Gone are the days when a car jacking was attempted by petty criminals armed with a screwdriver and a pair of pliers. Nowadays, they are equipped with laptops and cutting-edge hacking tools to breakdown a car’s security system.
Such was the case for a repair shop in Birmingham, where thieves broke in and stole a number of cars, including a Porsche 911 that costs £100,000 (RM549,788). After some initial tampering with the cars’ systems, they managed to drive the vehicles from the centre to a dump site not very far away.
There, they got to work at removing the telematics devices and number plates, rendering said vehicles, virtually untraceable by authorities. CCTV evidence that was gathered captured the crime, from the breaking and entering of the repair shop, to the cars driving into the dump site.
These thieves were able to perfectly conceal the identity and location of all the vehicles that were taken with the exception of the 911. See, this particular car, was equipped with another covert device from a company called Asset Protection Unit or (APU). This tracking device was hidden well enough that nobody was aware of its presence.

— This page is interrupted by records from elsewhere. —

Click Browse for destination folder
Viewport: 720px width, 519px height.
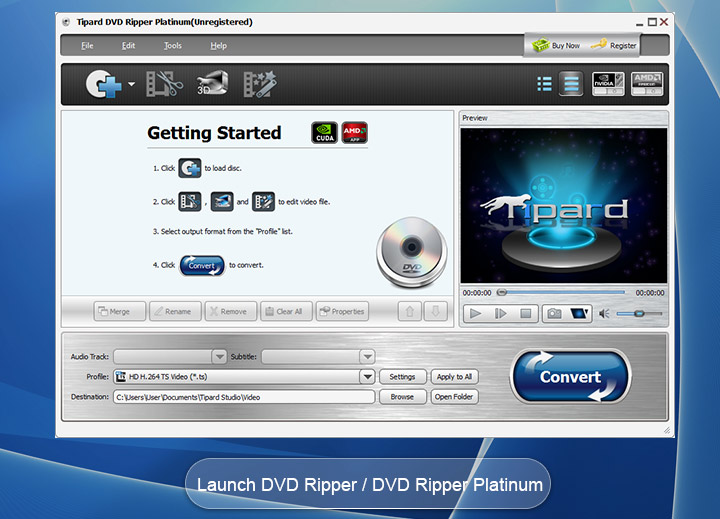[402, 397]
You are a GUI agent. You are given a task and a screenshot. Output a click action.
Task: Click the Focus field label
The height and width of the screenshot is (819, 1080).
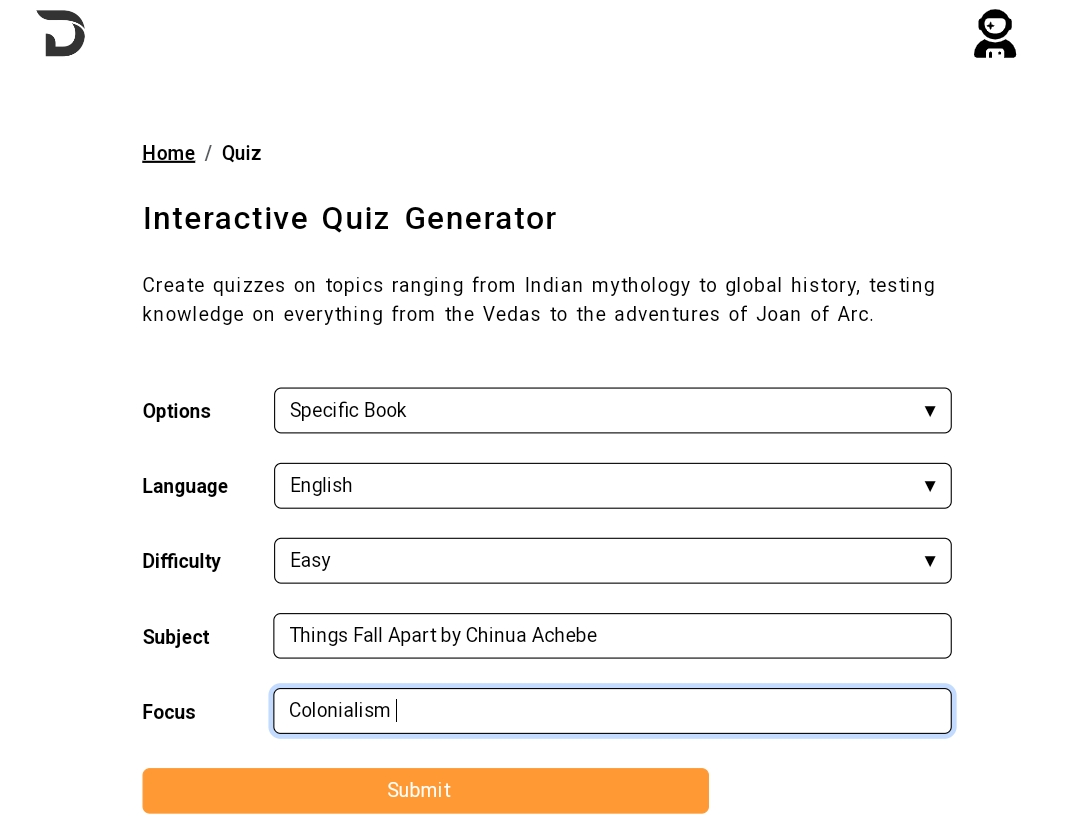169,712
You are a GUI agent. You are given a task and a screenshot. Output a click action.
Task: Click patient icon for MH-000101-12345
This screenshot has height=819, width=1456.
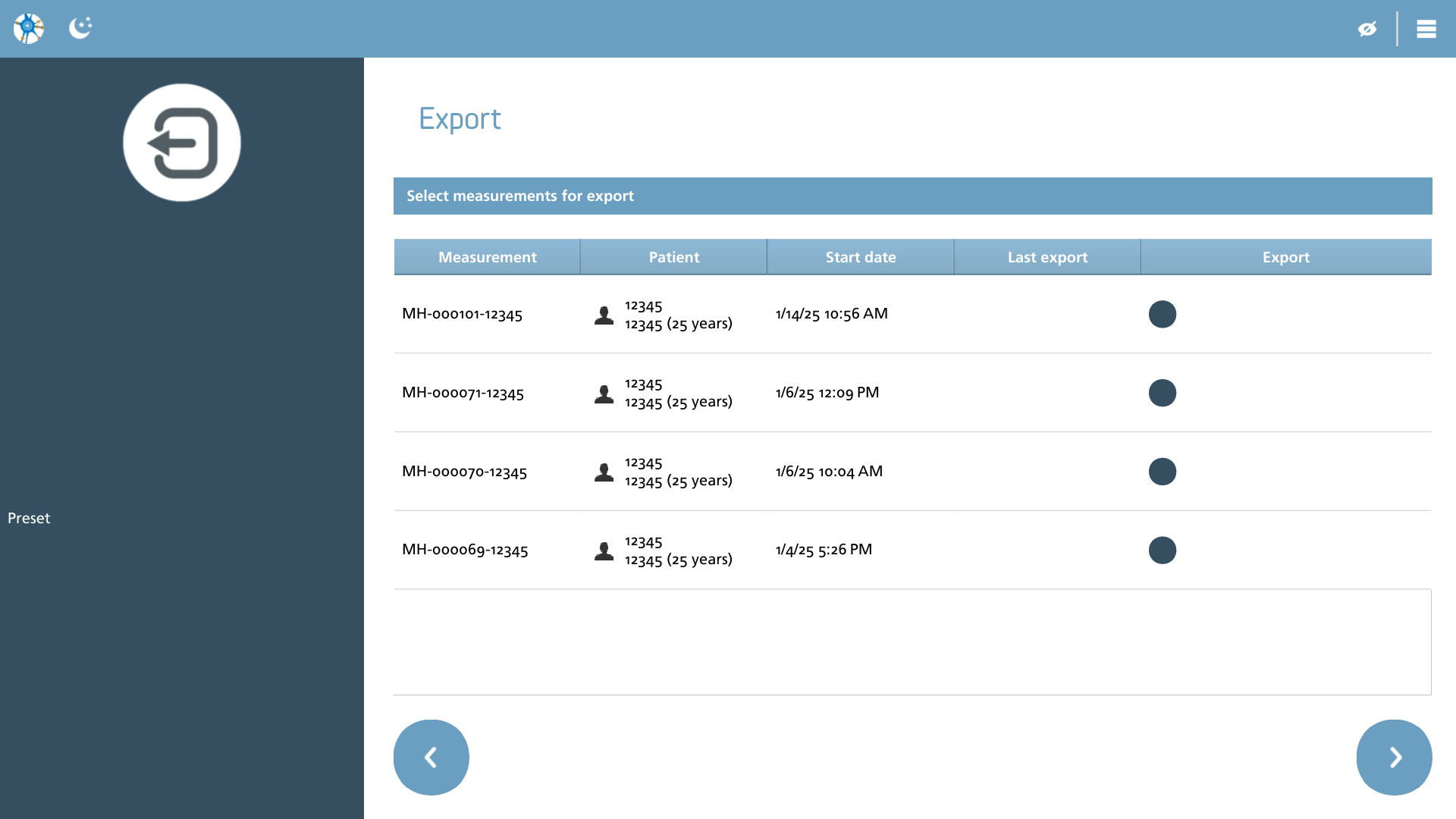click(x=604, y=315)
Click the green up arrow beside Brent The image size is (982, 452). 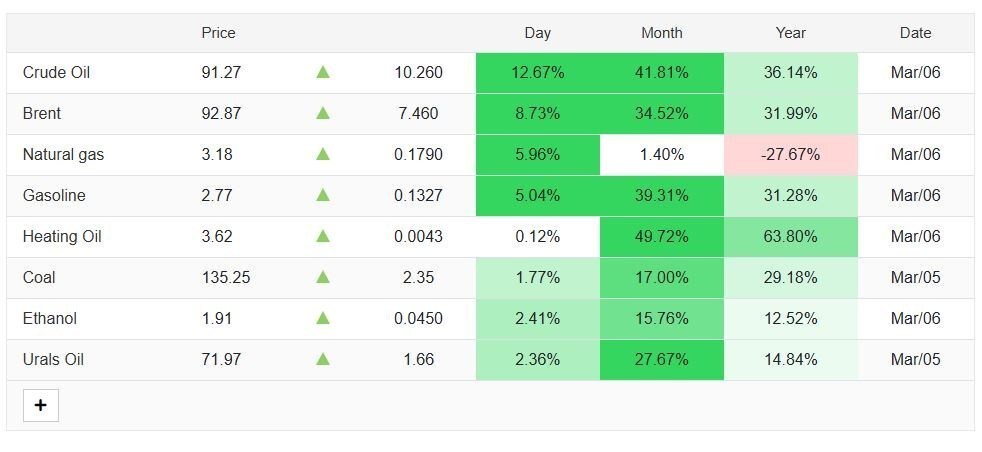tap(322, 113)
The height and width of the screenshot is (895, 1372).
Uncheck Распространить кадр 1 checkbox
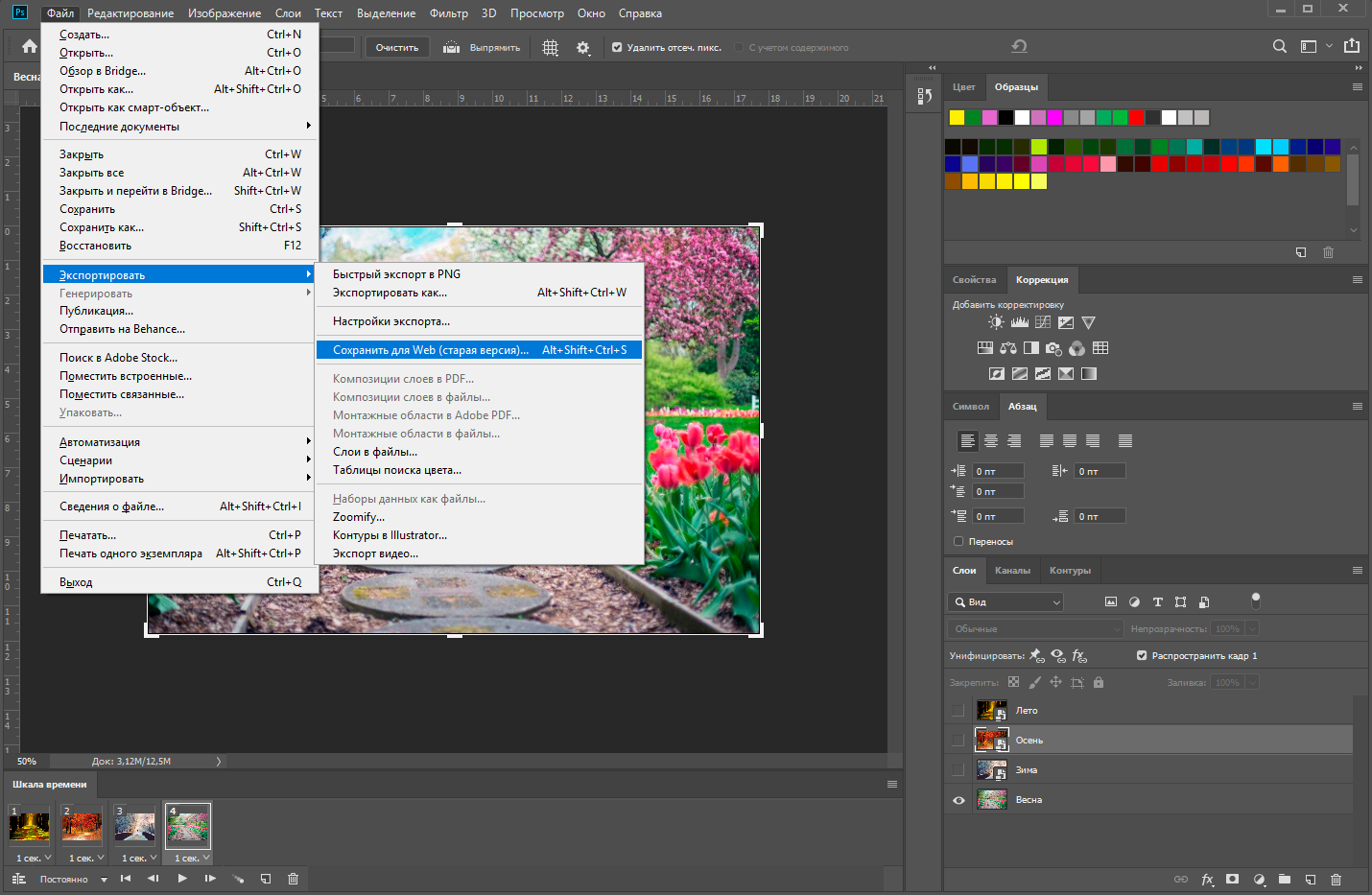[x=1142, y=656]
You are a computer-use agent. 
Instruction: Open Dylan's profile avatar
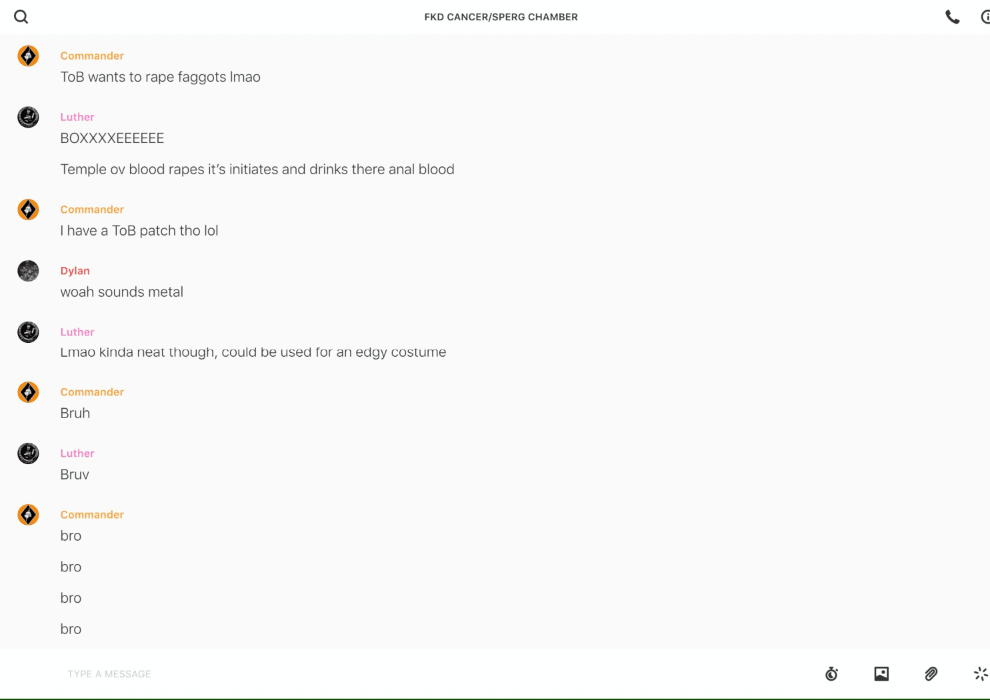(28, 271)
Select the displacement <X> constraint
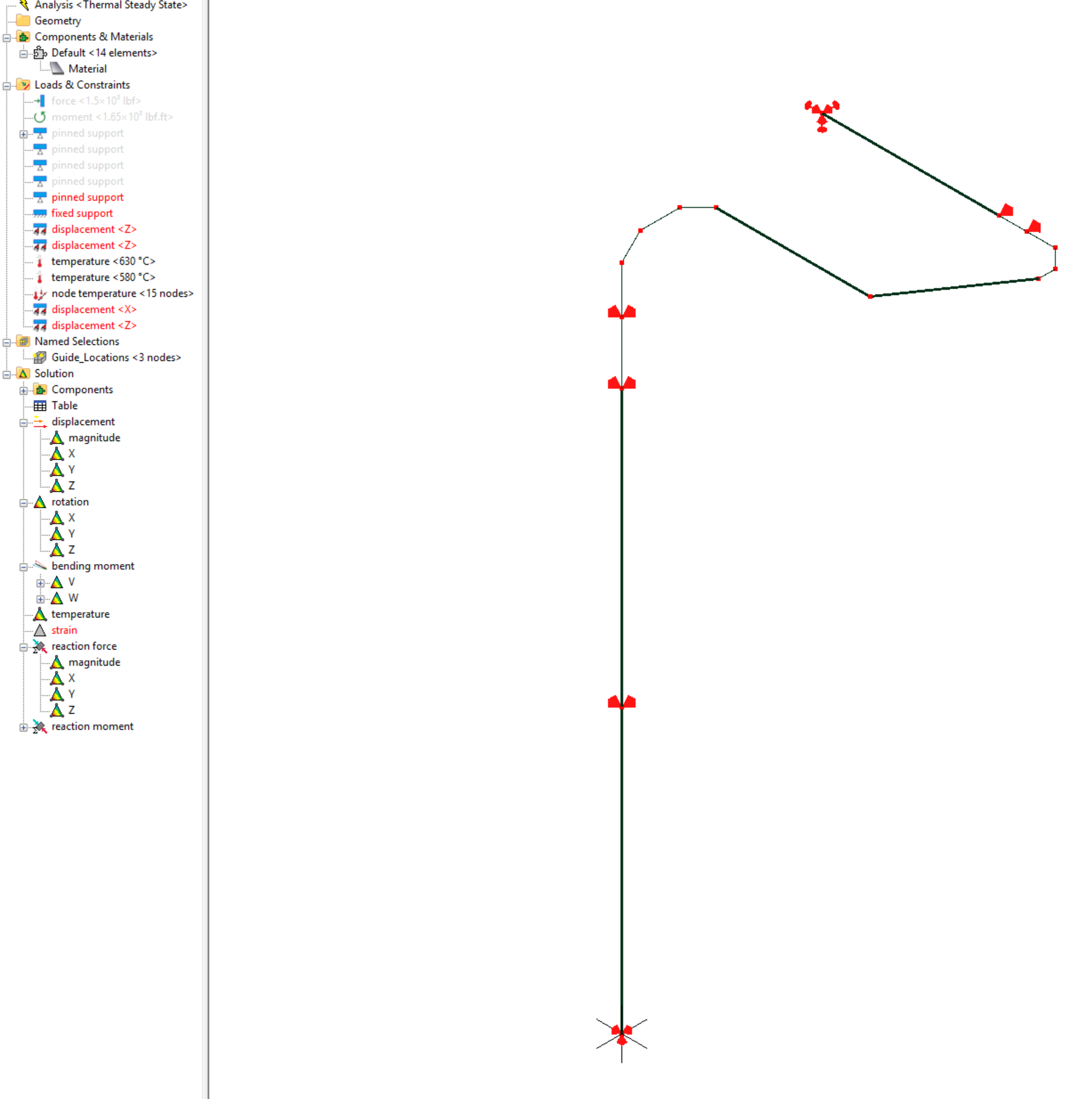 coord(94,309)
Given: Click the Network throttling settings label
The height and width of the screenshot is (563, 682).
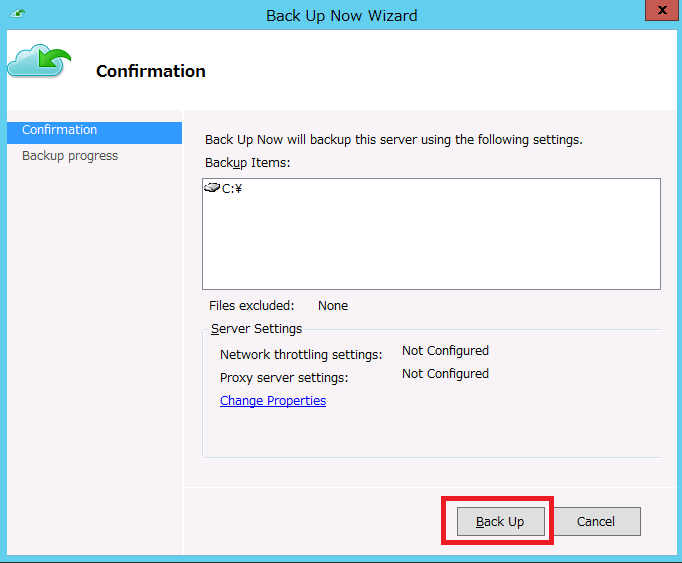Looking at the screenshot, I should pyautogui.click(x=300, y=355).
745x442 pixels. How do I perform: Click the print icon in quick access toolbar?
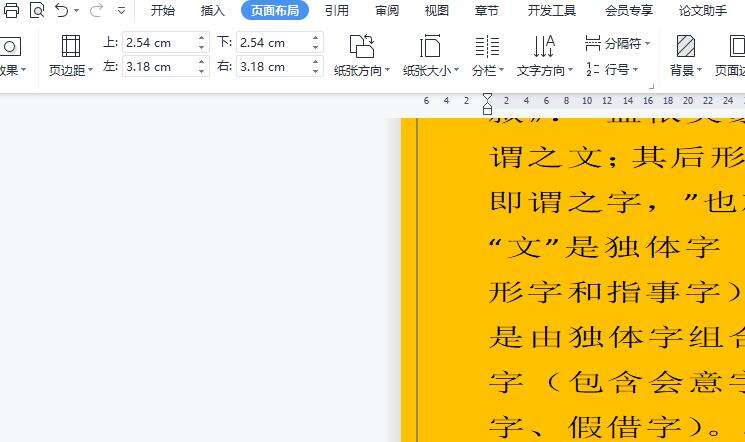tap(11, 11)
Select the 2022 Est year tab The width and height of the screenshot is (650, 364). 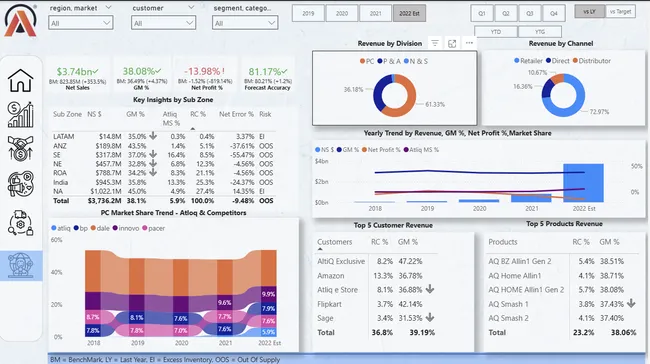click(x=409, y=13)
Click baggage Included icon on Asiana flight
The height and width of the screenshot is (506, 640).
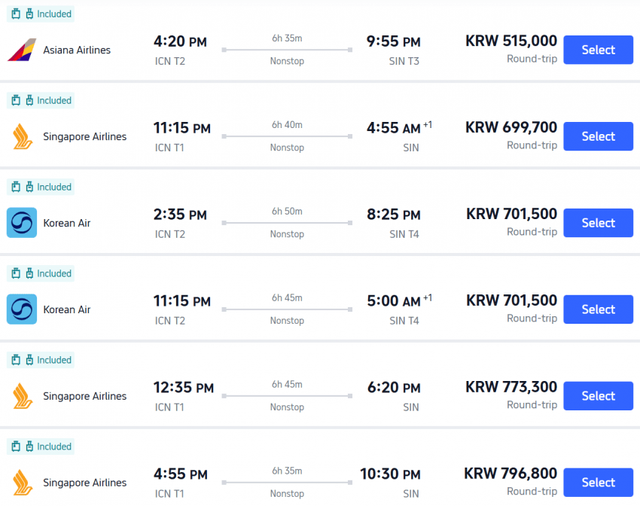[x=16, y=14]
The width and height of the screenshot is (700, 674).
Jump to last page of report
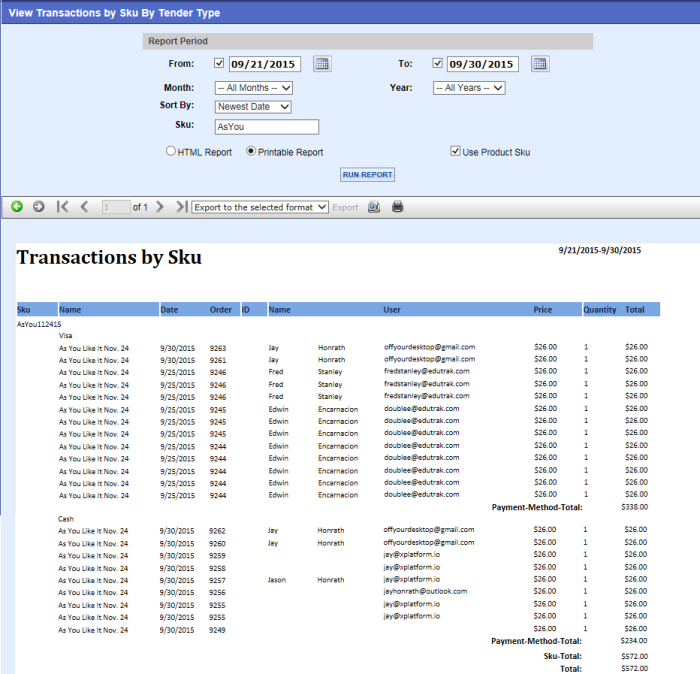point(181,207)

Once the vehicle was reported stolen, APU was able to track the vehicle’s data and relay it back to the authorities. The Porsche was found in a hotel parking lot in Coventry just two days later. Unfortunately, the culprits have yet to be apprehended. But APU is working with law inforcement to identify the suspects.
Incidents such as these are symptoms of an underfunded police force that lacks the manpower needed to keep its streets safe. In fact, 40 police forces in England and Wales recently revealing that car theft was up 30% from 2013, the theft also represents a case-study of how criminals are finding such success on UK roads.
Neil Thomas, Director of Investigation at Asset Protection Unit Ltd, said, “This latest incident is worrying evidence of thieves becoming increasingly savvy. When organised gangs of thieves go to these lengths it can make tracking and recovering the vehicles almost impossible.”
APU’s services are currently being employed by police forces and insurance companies in the UK to compensate for their lack of resources and skills. This knowledge can be used to interrogate telematics data and package it into usable evidence in court.
This way, the good guys still have a fighting chance of getting the better of the baddies who are becoming increasingly more crafty with each passing year.